Privacy e uso responsabile
Diffit dichiara di non raccogliere dati degli studenti e non richiede che siano questi ultimi a utilizzare direttamente la piattaforma. Il servizio raccoglie alcuni dati relativi agli insegnanti, necessari per la gestione dell’account, e dichiara di non venderli né utilizzarli per pubblicità di terze parti.
La conformità dichiarata a FERPA e COPPA riguarda il sistema statunitense e non sostituisce le verifiche richieste dal GDPR e dalle disposizioni adottate dalle scuole italiane.
Anche utilizzando Diffit è quindi necessario evitare di inserire nomi, diagnosi, PEI, PDP, relazioni cliniche, verifiche compilate o altre informazioni che permettano di identificare gli studenti.
Perché Diffit può essere utile per l’inclusione
Diffit appare particolarmente interessante perché permette di partire da un contenuto comune e intervenire sulle possibili barriere.
Lo stesso argomento può essere accompagnato da testi con livelli linguistici differenti, parole chiave, glossari, organizzatori grafici, domande graduate, tracce per la scrittura e modalità diverse di rielaborazione. Il docente può così predisporre più punti di accesso senza necessariamente costruire percorsi completamente separati.

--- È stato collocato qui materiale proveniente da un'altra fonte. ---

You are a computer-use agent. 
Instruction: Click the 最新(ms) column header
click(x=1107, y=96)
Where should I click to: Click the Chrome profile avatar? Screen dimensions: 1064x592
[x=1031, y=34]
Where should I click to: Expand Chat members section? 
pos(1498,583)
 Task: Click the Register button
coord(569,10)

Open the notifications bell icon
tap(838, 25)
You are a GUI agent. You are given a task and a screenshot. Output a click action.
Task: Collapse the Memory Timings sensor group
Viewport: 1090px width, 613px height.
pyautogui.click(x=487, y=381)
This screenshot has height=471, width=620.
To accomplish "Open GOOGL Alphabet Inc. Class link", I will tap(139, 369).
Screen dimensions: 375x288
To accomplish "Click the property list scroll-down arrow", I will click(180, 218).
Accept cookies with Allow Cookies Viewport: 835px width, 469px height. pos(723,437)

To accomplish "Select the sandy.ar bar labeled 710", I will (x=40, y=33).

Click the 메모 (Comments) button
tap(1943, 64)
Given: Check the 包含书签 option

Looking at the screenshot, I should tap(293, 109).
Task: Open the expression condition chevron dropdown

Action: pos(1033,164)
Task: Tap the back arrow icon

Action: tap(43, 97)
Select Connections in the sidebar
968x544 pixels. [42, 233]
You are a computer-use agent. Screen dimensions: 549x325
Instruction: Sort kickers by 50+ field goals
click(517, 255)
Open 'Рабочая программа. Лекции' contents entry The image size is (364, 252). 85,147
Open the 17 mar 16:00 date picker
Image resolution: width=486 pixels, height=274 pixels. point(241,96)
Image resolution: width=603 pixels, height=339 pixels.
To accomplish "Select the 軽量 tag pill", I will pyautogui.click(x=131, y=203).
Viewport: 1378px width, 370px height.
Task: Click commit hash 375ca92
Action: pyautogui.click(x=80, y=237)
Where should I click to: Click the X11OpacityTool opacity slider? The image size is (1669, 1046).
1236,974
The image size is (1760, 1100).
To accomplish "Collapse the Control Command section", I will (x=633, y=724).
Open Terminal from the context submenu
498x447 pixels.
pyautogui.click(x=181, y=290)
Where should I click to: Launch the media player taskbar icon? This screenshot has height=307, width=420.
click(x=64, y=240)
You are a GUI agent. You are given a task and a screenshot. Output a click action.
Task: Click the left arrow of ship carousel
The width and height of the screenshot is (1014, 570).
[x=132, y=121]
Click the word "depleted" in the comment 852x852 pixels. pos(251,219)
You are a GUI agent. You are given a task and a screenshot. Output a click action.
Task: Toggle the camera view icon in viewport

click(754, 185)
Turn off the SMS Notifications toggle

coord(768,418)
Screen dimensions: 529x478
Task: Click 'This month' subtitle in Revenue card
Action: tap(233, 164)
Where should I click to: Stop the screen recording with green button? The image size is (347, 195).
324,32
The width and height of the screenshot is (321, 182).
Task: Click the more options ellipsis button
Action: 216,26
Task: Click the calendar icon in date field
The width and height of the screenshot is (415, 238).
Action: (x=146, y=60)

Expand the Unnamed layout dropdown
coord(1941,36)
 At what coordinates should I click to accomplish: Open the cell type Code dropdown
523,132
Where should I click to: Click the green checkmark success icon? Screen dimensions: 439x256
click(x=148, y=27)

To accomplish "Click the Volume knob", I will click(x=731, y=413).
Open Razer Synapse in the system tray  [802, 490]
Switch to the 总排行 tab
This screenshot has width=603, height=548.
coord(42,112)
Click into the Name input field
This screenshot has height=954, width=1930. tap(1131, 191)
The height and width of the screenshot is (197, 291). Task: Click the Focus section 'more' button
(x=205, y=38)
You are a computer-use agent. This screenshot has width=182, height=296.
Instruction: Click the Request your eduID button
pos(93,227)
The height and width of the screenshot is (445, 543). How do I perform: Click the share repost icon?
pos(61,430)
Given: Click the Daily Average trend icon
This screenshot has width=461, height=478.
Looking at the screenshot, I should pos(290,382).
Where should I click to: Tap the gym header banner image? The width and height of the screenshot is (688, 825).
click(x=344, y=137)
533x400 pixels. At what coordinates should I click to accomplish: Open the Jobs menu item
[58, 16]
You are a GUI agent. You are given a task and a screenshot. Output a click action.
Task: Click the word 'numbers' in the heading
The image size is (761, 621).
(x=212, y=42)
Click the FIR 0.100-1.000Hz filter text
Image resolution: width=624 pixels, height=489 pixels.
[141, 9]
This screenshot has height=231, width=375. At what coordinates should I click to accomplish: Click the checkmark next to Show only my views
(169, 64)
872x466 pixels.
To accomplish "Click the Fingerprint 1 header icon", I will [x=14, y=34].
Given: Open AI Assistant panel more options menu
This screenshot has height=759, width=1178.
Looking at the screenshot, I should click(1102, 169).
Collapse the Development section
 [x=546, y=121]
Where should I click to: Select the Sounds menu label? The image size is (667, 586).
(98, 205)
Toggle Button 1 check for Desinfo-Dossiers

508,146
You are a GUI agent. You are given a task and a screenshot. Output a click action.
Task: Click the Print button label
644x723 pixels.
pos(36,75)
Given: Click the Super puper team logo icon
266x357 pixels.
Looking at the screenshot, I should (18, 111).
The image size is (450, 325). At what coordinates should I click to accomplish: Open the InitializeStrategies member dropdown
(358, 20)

In questa prospettiva, Diffit può sostenere alcuni principi dell’Universal Design for Learning: offrire differenti modalità di rappresentazione, graduare i supporti e ampliare le possibilità attraverso le quali gli studenti possono partecipare e mostrare ciò che hanno appreso.
Naturalmente, nessuno strumento è inclusivo in sé. Lo diventa attraverso l’uso che ne fa l’insegnante.
Se impiegato soltanto per produrre una scheda più facile da assegnare sempre allo stesso alunno, Diffit rischia di rafforzare la separazione. Se viene invece utilizzato per costruire supporti flessibili, mantenere obiettivi condivisi e ampliare le possibilità di partecipazione, può diventare una risorsa preziosa.
Un possibile esempio
Immaginiamo di voler affrontare la Rivoluzione francese in una classe seconda della scuola secondaria di primo grado.
Il docente può inserire un proprio testo e utilizzare Diffit per ottenere:
una versione linguisticamente più accessibile;
un glossario delle parole chiave;
uno schema delle cause e delle conseguenze;
domande di comprensione e riflessione;
un’attività di confronto tra i gruppi sociali;
un exit ticket;
una choice board per la rielaborazione finale;
la traduzione del glossario nella lingua di origine di un alunno neoarrivato.
Questi materiali possono essere integrati con immagini, una linea del tempo, l’analisi di alcune fonti e una discussione sui concetti di privilegio, uguaglianza e cittadinanza.
Diffit non ha progettato la lezione: ha aiutato il docente a trasformare più rapidamente le proprie intenzioni didattiche in risorse utilizzabili.
🧭 La Bussola
👉 Cosa evitare
Utilizzare senza controllo i materiali generati; inserire dati personali degli studenti; confondere l’adattamento linguistico con l’impoverimento dei contenuti; assegnare sistematicamente materiali separati agli alunni in difficoltà; produrre un numero eccessivo di schede senza prevedere esperienze, dialogo e collaborazione.
👉 Cosa ricordare
Diffit può far risparmiare tempo e rendere più sostenibile la preparazione di materiali differenziati. Permette di adattare testi, costruire glossari, generare organizzatori, graduare le domande, creare attività e offrire più modalità di accesso allo stesso contenuto.
Il suo valore emerge pienamente quando l’intelligenza artificiale rimane al servizio della progettazione educativa. Diffit genera possibilità; il docente le seleziona, le collega agli obiettivi e le trasforma in occasioni reali di partecipazione e apprendimento.
📚 Fonti e risorse
Le funzioni della piattaforma e la loro distribuzione tra piano gratuito e piani a pagamento possono cambiare nel tempo. Le informazioni riportate sono state verificate il 6 settembre 2026.